>>>>

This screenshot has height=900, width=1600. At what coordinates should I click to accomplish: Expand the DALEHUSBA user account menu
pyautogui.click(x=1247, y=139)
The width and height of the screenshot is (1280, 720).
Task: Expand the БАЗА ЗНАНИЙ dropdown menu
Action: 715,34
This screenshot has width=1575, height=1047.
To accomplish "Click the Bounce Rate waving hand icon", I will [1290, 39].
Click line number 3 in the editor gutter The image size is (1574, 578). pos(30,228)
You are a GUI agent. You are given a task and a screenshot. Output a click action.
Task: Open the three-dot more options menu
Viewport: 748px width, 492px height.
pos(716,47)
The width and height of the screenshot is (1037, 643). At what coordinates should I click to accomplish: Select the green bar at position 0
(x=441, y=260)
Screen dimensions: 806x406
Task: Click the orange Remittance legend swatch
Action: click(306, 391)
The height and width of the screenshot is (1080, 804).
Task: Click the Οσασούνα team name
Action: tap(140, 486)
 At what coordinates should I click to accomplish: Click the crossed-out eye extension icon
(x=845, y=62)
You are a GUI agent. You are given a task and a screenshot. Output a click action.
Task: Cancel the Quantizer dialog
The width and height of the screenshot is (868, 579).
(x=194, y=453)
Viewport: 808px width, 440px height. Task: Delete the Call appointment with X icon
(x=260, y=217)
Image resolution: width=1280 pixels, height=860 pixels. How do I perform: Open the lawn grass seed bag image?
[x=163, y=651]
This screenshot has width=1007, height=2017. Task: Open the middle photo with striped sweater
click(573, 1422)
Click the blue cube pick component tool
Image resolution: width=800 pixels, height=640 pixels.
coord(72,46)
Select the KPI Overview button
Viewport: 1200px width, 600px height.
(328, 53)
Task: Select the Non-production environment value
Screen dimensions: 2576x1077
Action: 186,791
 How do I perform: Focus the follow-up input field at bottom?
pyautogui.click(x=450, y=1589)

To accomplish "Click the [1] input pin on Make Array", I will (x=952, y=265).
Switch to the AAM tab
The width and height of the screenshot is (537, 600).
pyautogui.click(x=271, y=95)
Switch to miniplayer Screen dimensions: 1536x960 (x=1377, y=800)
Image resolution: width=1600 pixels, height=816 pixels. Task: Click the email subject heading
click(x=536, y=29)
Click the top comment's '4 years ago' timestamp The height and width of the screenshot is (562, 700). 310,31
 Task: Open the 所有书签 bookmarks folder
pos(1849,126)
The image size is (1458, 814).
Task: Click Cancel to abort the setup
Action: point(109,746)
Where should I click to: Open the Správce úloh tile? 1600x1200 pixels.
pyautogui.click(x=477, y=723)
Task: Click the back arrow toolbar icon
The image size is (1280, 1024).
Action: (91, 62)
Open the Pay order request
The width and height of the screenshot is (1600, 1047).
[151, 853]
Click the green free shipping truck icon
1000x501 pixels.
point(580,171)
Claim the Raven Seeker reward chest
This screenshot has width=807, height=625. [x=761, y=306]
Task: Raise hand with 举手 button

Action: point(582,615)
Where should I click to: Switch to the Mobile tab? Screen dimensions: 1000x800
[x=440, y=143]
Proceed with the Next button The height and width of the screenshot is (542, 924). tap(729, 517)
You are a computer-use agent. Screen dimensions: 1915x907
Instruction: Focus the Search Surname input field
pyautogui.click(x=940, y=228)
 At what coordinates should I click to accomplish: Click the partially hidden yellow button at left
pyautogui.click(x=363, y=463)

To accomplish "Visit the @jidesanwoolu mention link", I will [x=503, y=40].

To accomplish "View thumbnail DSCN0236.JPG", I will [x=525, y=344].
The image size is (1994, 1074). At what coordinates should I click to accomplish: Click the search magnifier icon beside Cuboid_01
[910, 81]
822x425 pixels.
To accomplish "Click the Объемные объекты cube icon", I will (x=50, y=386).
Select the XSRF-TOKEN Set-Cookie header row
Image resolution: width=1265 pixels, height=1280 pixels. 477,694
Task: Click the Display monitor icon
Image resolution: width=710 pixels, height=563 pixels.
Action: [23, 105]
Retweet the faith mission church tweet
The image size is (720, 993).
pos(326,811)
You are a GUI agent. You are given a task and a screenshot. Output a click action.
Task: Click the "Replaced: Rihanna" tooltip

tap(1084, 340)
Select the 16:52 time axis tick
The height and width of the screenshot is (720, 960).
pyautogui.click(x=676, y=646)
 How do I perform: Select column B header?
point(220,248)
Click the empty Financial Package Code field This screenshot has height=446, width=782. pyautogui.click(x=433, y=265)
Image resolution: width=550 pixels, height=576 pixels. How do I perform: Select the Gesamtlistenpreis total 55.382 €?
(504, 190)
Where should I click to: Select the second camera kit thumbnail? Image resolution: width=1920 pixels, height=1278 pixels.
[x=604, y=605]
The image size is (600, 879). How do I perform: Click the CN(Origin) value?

<<<<

Select and copy each line from the data that includes the word "value".

Task: Select the Non-production environment value
The image size is (600, 879). How do I perform: Click the CN(Origin) value?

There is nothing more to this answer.